**Aim**. Copy every one of the rows below exactly as it stands, line for line.

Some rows
**********
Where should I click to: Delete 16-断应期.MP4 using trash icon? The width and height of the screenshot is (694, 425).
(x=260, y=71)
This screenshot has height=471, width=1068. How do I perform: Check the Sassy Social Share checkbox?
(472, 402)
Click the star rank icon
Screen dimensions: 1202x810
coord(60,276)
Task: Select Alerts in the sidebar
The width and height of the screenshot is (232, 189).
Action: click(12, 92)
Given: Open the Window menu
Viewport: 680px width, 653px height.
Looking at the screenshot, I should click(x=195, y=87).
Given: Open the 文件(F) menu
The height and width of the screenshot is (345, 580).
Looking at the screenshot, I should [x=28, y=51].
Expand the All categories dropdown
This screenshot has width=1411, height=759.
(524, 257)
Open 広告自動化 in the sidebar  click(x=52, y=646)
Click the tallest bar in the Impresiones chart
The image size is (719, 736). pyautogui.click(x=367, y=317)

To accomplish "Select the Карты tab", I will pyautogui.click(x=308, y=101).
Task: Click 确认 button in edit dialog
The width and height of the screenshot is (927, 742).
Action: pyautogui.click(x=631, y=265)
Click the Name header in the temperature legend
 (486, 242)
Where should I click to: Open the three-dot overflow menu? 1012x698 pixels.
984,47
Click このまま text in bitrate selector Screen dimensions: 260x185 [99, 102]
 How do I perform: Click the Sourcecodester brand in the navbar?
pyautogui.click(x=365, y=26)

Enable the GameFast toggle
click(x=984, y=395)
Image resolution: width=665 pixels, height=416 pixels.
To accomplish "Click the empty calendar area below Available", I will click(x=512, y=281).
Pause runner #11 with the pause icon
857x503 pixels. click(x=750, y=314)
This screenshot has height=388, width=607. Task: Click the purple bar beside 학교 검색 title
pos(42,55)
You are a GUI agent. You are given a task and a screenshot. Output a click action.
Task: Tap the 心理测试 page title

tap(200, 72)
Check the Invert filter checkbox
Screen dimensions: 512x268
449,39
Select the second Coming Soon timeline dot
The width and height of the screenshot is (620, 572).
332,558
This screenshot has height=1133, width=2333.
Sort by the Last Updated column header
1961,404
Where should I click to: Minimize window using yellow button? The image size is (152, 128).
**********
**Answer to this task**.
Where should I click to: Delete 16-断应期.MP4 using trash icon? The width and height of the screenshot is (694, 425).
(x=260, y=71)
This screenshot has height=471, width=1068. How do I perform: Check the Sassy Social Share checkbox?
(472, 402)
Click the star rank icon
Screen dimensions: 1202x810
coord(60,276)
Task: Select Alerts in the sidebar
The width and height of the screenshot is (232, 189).
Action: click(12, 92)
Given: Open the Window menu
Viewport: 680px width, 653px height.
Looking at the screenshot, I should click(x=195, y=87).
Given: Open the 文件(F) menu
The height and width of the screenshot is (345, 580).
Looking at the screenshot, I should [x=28, y=51].
Expand the All categories dropdown
This screenshot has width=1411, height=759.
(524, 257)
Open 広告自動化 in the sidebar  click(x=52, y=646)
Click the tallest bar in the Impresiones chart
The image size is (719, 736). pyautogui.click(x=367, y=317)

To accomplish "Select the Карты tab", I will pyautogui.click(x=308, y=101).
Task: Click 确认 button in edit dialog
The width and height of the screenshot is (927, 742).
Action: pyautogui.click(x=631, y=265)
Click the Name header in the temperature legend
 (486, 242)
Where should I click to: Open the three-dot overflow menu? 1012x698 pixels.
984,47
Click このまま text in bitrate selector Screen dimensions: 260x185 [99, 102]
 How do I perform: Click the Sourcecodester brand in the navbar?
pyautogui.click(x=365, y=26)

Enable the GameFast toggle
click(x=984, y=395)
Image resolution: width=665 pixels, height=416 pixels.
To accomplish "Click the empty calendar area below Available", I will click(x=512, y=281).
Pause runner #11 with the pause icon
857x503 pixels. click(x=750, y=314)
This screenshot has height=388, width=607. Task: Click the purple bar beside 학교 검색 title
pos(42,55)
You are a GUI agent. You are given a task and a screenshot. Output a click action.
Task: Tap the 心理测试 page title

tap(200, 72)
Check the Invert filter checkbox
Screen dimensions: 512x268
449,39
Select the second Coming Soon timeline dot
The width and height of the screenshot is (620, 572).
332,558
This screenshot has height=1133, width=2333.
Sort by the Last Updated column header
1961,404
Where should I click to: Minimize window using yellow button? The image size is (152, 128).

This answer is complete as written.